═══ Material for this exercise

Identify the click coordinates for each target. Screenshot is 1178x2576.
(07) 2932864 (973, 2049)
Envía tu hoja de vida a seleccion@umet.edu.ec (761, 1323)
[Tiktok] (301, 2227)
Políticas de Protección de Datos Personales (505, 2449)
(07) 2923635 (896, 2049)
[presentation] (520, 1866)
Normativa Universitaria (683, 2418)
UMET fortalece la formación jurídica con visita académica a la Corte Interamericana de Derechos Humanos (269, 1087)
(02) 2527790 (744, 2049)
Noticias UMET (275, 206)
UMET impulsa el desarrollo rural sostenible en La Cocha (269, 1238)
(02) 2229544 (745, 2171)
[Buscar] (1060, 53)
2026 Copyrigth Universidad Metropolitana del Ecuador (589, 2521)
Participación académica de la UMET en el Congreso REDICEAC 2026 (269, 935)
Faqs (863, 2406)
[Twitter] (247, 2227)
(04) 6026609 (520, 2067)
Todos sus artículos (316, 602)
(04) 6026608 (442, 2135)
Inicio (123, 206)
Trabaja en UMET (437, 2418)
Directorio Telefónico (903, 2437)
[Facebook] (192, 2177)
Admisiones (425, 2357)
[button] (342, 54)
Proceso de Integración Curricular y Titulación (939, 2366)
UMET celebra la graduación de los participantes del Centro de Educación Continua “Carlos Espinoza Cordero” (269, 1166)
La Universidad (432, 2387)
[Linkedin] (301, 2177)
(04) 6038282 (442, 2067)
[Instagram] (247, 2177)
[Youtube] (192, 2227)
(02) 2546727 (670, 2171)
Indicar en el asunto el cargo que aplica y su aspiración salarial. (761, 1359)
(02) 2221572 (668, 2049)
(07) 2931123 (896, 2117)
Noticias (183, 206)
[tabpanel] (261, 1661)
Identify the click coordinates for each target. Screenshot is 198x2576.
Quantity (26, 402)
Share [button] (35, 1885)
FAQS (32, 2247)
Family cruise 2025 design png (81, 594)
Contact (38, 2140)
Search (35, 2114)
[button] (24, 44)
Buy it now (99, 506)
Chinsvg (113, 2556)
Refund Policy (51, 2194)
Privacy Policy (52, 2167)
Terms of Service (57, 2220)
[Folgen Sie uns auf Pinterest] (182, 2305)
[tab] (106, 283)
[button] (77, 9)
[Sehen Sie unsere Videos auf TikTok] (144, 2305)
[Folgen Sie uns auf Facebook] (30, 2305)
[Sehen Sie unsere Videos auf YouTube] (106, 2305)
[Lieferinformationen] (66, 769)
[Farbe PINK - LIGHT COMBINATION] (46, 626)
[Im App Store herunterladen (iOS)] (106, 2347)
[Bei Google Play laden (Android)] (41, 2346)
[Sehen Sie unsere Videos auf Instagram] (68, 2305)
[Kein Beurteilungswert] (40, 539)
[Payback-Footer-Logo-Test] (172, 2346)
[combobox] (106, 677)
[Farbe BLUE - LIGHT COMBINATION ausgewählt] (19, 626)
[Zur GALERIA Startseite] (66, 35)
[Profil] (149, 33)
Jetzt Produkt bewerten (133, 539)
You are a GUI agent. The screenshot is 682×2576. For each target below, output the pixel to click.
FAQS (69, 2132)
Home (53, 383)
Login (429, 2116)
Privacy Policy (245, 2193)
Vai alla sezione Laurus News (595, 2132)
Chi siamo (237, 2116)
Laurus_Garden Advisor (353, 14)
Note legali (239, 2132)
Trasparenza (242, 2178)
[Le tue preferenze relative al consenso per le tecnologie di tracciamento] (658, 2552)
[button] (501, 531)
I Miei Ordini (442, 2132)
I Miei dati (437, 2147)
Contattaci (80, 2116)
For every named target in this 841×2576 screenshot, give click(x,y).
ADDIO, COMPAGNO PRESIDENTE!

══════

Starting from the records above, filter out all lines except those containing the word "Policy".

▸ Finished exercise
Refund Policy (51, 2194)
Privacy Policy (52, 2167)
Privacy Policy (245, 2193)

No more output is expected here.